Facebook users—we few, we chatty few, we 1.5 billion—finally gained the option to “dislike” a post on Wednesday, though it wasn’t with the thumbs-down icon that many have long envisioned.
Rather, the ability to express unhappiness came as a few of six options available to users through a new Facebook feature called emoji reactions. Someone can now respond to any post on Facebook with a heart for “love,” a laughing face for “haha,” an astonished gape for “wow,” a tearful frown for “sad,” a reddening face for “angry,” or a good ol’ reliable thumbs-up for “like.”
Since the News Feed is Facebook’s “homepage” both on desktop browsers and phone apps, this feature might be the most substantive single change to the company’s flagship product since its abortive attempt to replace email in 2010. Facebook is now more colorful and more cartoonish than it’s ever been.
The feature also echoes a similar reaction scheme rolled out by Slack, the Silicon Valley darling that makes business software, last summer. In all its smiling (or crying) verve, Facebook’s new reactions show that icons and GIFs (whether on Twitter or on Tinder) are taking over more and more of the communication that was previously done with text online.
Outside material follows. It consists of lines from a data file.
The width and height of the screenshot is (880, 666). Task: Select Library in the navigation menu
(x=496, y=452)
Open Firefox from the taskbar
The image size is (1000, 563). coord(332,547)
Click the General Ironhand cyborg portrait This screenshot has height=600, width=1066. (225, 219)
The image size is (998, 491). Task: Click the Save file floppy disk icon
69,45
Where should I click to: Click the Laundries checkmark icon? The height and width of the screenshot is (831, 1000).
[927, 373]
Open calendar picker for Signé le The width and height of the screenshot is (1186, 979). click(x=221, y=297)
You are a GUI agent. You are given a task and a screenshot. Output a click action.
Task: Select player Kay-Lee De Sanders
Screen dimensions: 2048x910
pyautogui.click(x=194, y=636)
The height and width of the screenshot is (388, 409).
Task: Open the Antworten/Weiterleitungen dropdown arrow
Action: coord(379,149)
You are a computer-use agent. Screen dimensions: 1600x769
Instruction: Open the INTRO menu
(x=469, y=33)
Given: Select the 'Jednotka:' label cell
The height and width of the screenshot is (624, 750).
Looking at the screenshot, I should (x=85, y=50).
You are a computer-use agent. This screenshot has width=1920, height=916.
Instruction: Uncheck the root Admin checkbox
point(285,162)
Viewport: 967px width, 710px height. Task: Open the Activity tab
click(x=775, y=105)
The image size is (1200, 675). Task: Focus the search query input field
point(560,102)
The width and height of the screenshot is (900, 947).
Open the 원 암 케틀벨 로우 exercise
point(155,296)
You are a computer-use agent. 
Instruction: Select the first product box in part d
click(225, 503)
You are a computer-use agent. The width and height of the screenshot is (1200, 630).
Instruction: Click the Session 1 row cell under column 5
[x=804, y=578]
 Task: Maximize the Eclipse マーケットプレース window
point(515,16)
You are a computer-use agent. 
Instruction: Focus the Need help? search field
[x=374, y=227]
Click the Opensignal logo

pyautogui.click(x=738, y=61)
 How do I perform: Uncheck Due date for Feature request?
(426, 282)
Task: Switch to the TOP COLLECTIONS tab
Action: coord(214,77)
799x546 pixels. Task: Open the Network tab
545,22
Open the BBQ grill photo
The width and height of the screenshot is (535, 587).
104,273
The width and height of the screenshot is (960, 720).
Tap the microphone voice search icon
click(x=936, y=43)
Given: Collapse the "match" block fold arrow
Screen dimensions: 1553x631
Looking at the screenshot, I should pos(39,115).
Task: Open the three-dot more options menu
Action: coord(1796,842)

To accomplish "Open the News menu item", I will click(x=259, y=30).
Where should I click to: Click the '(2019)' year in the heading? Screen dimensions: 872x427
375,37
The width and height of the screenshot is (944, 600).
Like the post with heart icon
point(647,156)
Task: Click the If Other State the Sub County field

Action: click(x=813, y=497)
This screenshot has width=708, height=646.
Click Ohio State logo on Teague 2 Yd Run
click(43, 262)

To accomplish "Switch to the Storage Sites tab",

To put it another way, you may not have used the pictorial characters called emoji on your phone or on your computer yesterday. But since Facebook has now embraced them, emoji are about to become unavoidable to Americans of all age groups.
That’s because the Big Blue, despite its collegiate or tech-whiz roots, now lies at the deepest current of the American mainstream. The company announced the new feature this morning on the Today show, the same cultural venue where Martha Stewart previews a new cookbook and Justin Bieber performs at 8 a.m. The Today show is so politically and culturally bland that it’s interesting in its blandness, but Facebook might be even blander. In an America of increasingly fracturing interests, Facebook is something, like Top 40 mega-hits and nightly dinner preparation, that a vast majority of us share.
The emoji reaction release ends a nearly seven year period when Facebook knew that, even though it only had a Like button, not every post should be liked. The “Like” button was first introduced in the fall of 2009. Just four months after its release, more than 3 million users had signaled they wanted a “Dislike” button.
In 2013, a team in the company toyed with adding a “Sympathize” button, figuring that that was more considerate than the straight “Dislike” button that users clamored for. Nothing came of it. But in September of last year, Mark Zuckerberg told an internal town hall that the company would finally be adding a “Dislike” button, with a twist. It wouldn’t work like a “down vote” button like Reddit has, he said.
“What they really want is the ability to express empathy. Not every moment is a good moment,” he said.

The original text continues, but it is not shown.